わが国の最低賃金の水準は、日本全体の賃金の伸びを上回るスピードで上がってきています。最近では労働者のうち700万人程度が最低賃金の近くの金額で働いています。厚生労働省は、最低賃金を議論する時期にあわせ、受け取っていた時給が引き上げ後の最低賃金の金額を下回っていた労働者の割合を影響率として算出し、公表しています。
従業員30人未満の中小・零細企業について、2024年度の影響率は23.2%でした。前年度より1.6ポイント上昇しました。従業員が5人以上の事業所全体では8.8%で、同じく前年度より0.7ポイント上昇しています。中小・零細企業では、現在5人に1人以上が最低賃金に近い水準で働いています。中小・零細における影響率は、10年前の2014年度は7.3%でしたが、10年間で3倍以上に急拡大しています。20年前の2004年度は僅か1.5%でした。

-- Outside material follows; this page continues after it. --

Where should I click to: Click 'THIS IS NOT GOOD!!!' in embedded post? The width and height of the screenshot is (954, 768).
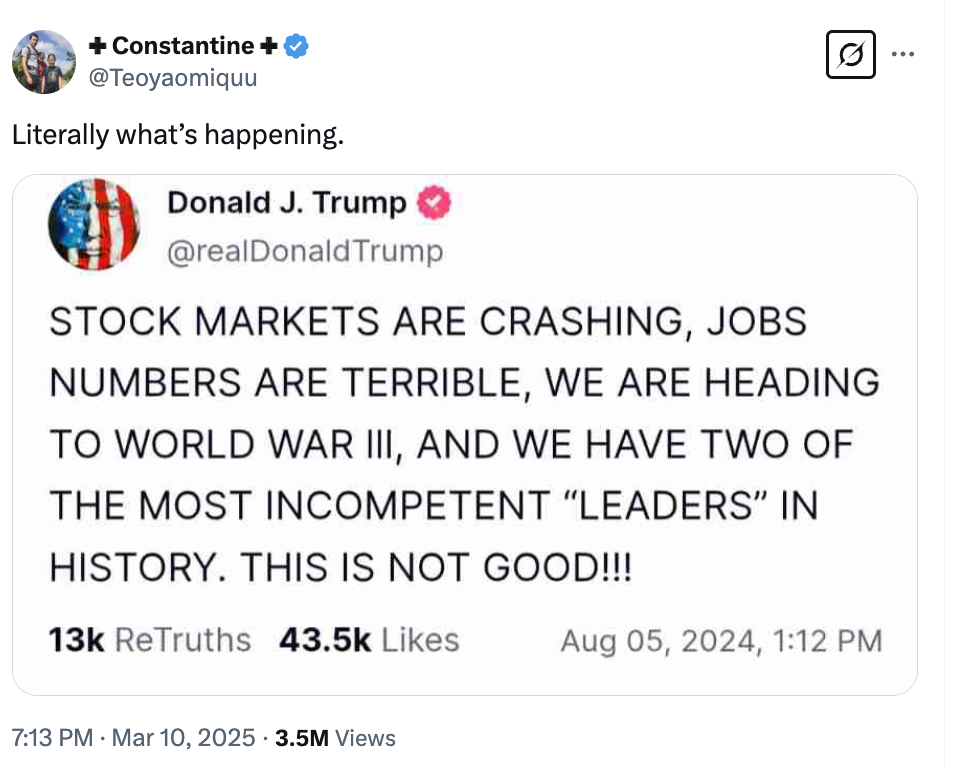436,567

法人企業統計調査をもとに労働分配率を算出すると、2024年度は資本金10億円以上の大企業は36.8%でしたが、1,000万~1億円未満の中小企業は2024年度に70.2%と格差は大きくなっています。下請け事業者がコスト上昇分をどれだけ販売価格に転嫁できたかを示す価格転嫁率も、中小企業庁の調べで52.4%で、価格転嫁は道半ばです。